Arizona has made it illegal for people to pass off a pet as a service animal in order to have an animal accompany them to public places where only service animals are allowed. While the new law, which took effect August 3, is a relief to many employers and business owners, they must be careful how they inquire whether an animal is a legitimate service animal.
House Bill 2588 revises A.R.S. § 11-1024 by adding a provision that a person who fraudulently misrepresents a pet as a service animal is subject to a civil penalty of up to $250. The law doesn’t change what constitutes a permissible inquiry, so businesses must understand what constitutes a service animal, and they must know how to make appropriate inquiries when the nature of the service isn’t obvious.

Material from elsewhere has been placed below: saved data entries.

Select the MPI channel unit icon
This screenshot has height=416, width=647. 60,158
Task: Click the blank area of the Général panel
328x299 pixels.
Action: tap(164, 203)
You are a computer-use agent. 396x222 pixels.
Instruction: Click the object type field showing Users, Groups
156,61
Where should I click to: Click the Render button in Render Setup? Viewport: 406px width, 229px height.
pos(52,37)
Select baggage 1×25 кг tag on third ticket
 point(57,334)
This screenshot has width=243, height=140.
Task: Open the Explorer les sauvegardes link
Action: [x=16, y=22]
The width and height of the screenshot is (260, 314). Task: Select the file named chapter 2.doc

Emotional Support Versus Service
Neither the Arizonans with Disabilities Act nor the Americans with Disabilities Act classifies emotional support animals as service animals. To be a service animal, the dog or other animal must perform work or tasks directly related to the individual’s disability. Tasks don’t include providing companionship or comfort to individuals with psychiatric or emotional disabilities.

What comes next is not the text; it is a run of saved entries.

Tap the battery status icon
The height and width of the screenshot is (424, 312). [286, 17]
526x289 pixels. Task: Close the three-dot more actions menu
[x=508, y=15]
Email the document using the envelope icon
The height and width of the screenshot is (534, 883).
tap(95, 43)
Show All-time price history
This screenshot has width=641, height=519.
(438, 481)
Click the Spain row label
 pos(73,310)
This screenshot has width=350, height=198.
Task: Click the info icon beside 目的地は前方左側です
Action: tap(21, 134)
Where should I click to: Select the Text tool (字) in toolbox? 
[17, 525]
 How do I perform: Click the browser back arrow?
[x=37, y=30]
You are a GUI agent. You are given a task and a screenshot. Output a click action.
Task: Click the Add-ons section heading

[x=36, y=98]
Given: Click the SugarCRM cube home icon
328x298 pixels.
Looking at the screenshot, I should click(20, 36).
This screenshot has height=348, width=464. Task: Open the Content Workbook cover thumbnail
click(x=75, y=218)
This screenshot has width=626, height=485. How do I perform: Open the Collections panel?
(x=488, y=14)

To be a service animal that supports a psychiatric condition, the animal must help its handler manage mental and emotional disabilities by, for example, interrupting self-harming behaviors, reminding handlers to take medication, checking spaces for intruders, or providing calming pressure during anxiety or panic attacks.
To determine whether an animal is a service animal, businesses may ask only two questions:
- Is the service animal required because of a disability?

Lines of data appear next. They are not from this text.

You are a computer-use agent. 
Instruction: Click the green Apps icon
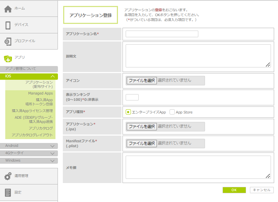click(8, 58)
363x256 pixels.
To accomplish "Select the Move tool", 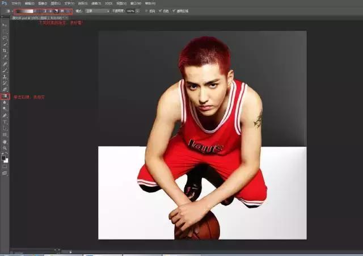I will click(x=5, y=25).
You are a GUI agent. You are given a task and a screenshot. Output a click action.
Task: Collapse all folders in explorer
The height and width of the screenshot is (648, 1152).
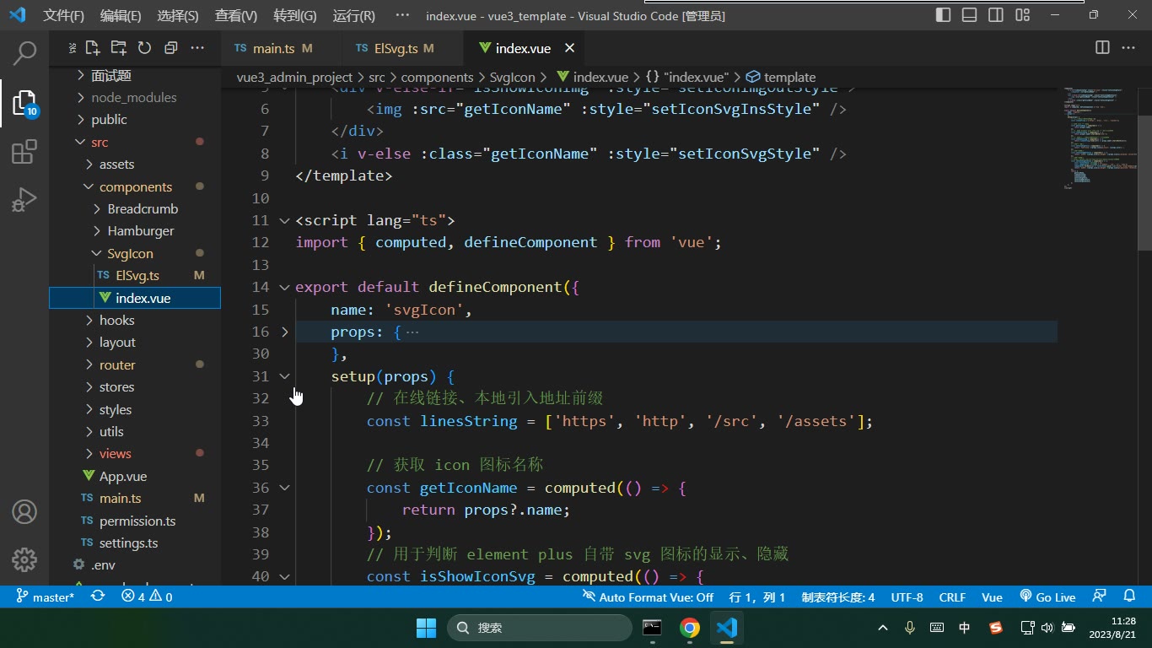click(x=170, y=48)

- What work or task has the service animal been trained to perform?
Businesses may not ask about the person’s disability or request or require medical documentation from the person with the animal. Because service animals aren’t required to be certified, businesses may not request a special identification card or training documentation. Also, businesses can’t ask for a demonstration of the service animal’s work.
Effects of New Law
The impact of the new law remains to be seen, but it serves as a reminder that proper inquiries are extremely limited. It also provides businesses with some recourse if an inquiry reveals that an animal isn’t a service animal.
But care must be taken in determining whether an animal is a service animal and when asking people with animals to leave when they aren’t required to be accommodated. Handling the situation with compassion is the best way to address an uncomfortable situation with potential legal implications.